━━ Source extract ━━

# Other Aquarium Forums > Freshwater Fauna > Anabantoids >  hello any betta lovers ?

## TNB

Hello everybody !
i just joined this great forum and just wondering if there are any betta lovers here?

----------


## Simon

saw some beautiful wild bettas in one of our members shop... very nice... kinda thinking of getting a pair// but wonder how it will react to my apistogramma

----------


## TNB

read this

there is a betta show in sg soon ....

----------


## Simon

I prefer the wild from the hybrid, though everyone must agree, the hybrid are very nice

----------


## stormhawk

> ---------------- 
> saw some beautiful wild bettas in one of our members shop... very nice... kinda thinking of getting a pair// but wonder how it will react to my apistogramma
> ----------------


Simon, which member's shop? they should be fine with your apistos as long as u get the smaller ones. betta coccina would do just nice for u cos they're bubblenesters. should stay out of each others way. [ :Grin: ]

----------


## Gary

Amoae's shop got betta coccina.[ :Grin: ]

----------


## Vican

Betta coccina need pretty clean and acidic water to look their best. If I remember correctly, about pH 5.5

They're also super shy fish, so you'd never see them in your tank swimming. Not too sure if they'll even get to feed because they're so shy.

I've kept some before. Maybe it's still best to keep them into species tank with lots of hideouts, caves etc.

I still do keep bettas, a be it not too many nowadays. Just got a Extended red superdelta spawn. A few more spawns also planned.

----------


## lsz

victor can share details of your betta setup again? 

i saw it once when you posted before and i think it is a great setup.

----------


## Vican

Aiyah. Simple setup lah. Filtration not enough for the barracks, think I'll add my canister into the setup soon. But not too much fishes in the barracks, so it's still OK.

Anyway, here are some pics of my barracks to simplify water changes and maintain a decent water quality. The 1st pic is an overview shot and the second is a picture of the bottommost tank with a built in sump. Water is pumped by the Eheim 1250 thru a UV filter, to the topmost tank

The main link is HERE

----------


## Anonymous

> ----------------
> On 12/22/2002 9:21:03 AM 
> Hello everybody !
> i just joined this great forum and just wondering if there are any betta lovers here? 
> ----------------


I am keeping some red crowntail bettas and some normal short fin bettas. The crowntails not doing well, so currently going back to the basics with some normal ones.

----------


## Vican

Recently, CTs prices are quite cheap. Sometimes can get very good buys at C328 for red CTs $12-$29. The Red CTs at Straits are also extremely good, but price is a little more expensive, $30+

----------


## zac08

I got a black CT from C328 at $12 (young juvenile then).... and a female Ct from a home breeder at $10.... so prices have kinda dropped..... Even Hm have been going lower in pricing. Somehow I hope this will not affect the fishes quality, as the prices gets more and more competitive....

----------


## Vican

Well, a lot of fish touted as HMs are not true 180deg HMs. I have had true male and female 180deg HMs before. Some of my friends who were at my place before can attest to this. Too bad, they don't breed well and I didn't get to take much pictures before they passed on or went pass the stage to hold up the 180 deg caudal. Lost a lot of good fish during my son's birth as I didn't have the time to spawn them or to care for them properly

Some touted as HM are even roundtails, not even deltas. No such thing as HM geno, as it's a multi-gene trait. It's best to select fish based on the visible traits of the fish and not from the brand name of the fish. Even true HM pairs do throw out crap fish that breed to give you more crap fish.

━━━
━━ Data shown ━━

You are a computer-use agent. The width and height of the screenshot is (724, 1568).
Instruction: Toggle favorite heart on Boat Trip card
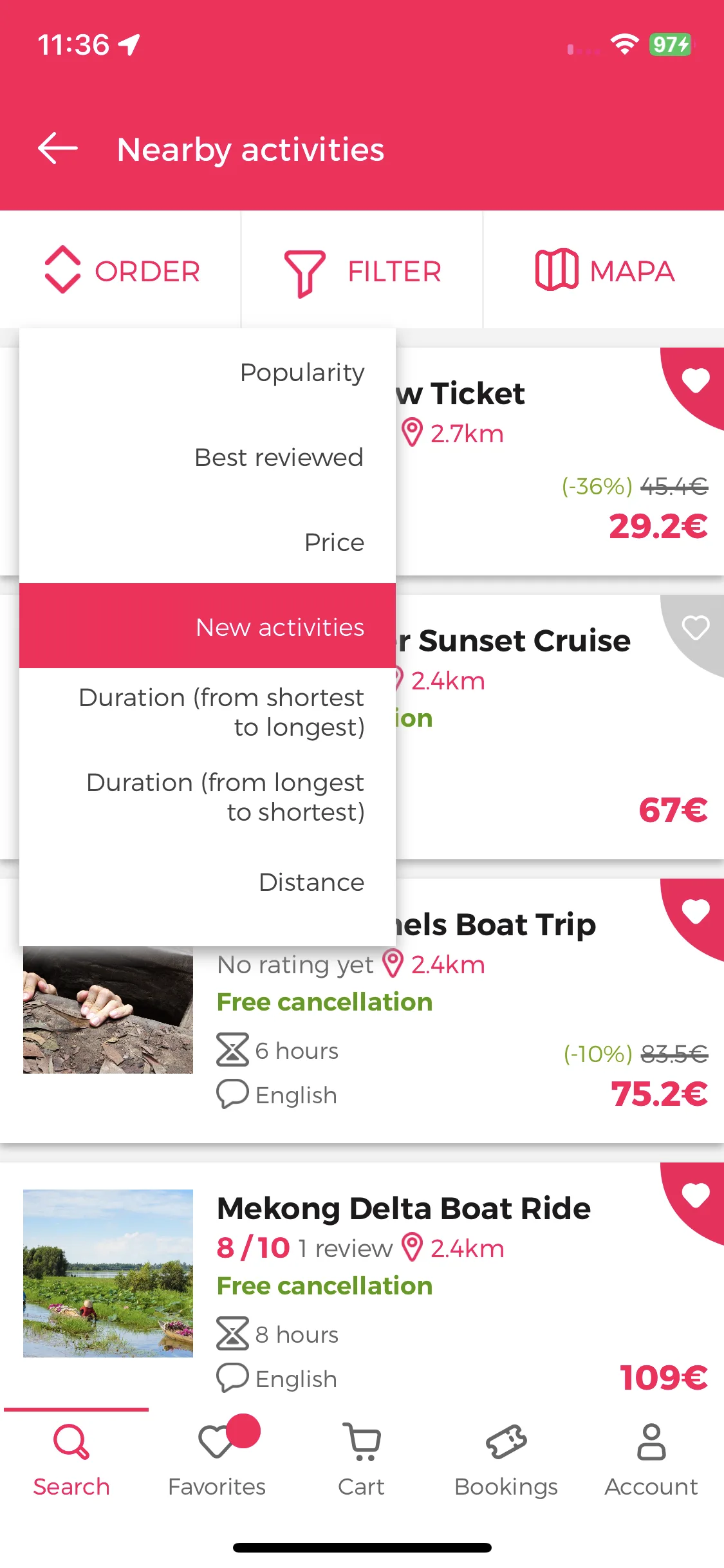tap(696, 912)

━━━

# What this exercise asks
- a) List each distinct name that heads a post in the betta forum thread, in the order in which the names first appear.
- b) Copy the passage of the betta forum thread word for word, starting at "I've kept some" and ending at "betta setup again?".

# Answers for the exercise
- a) TNB, Simon, stormhawk, Gary, Vican, lsz, Anonymous, zac08

- b)
I've kept some before. Maybe it's still best to keep them into species tank with lots of hideouts, caves etc.

I still do keep bettas, a be it not too many nowadays. Just got a Extended red superdelta spawn. A few more spawns also planned.

----------


## lsz

victor can share details of your betta setup again?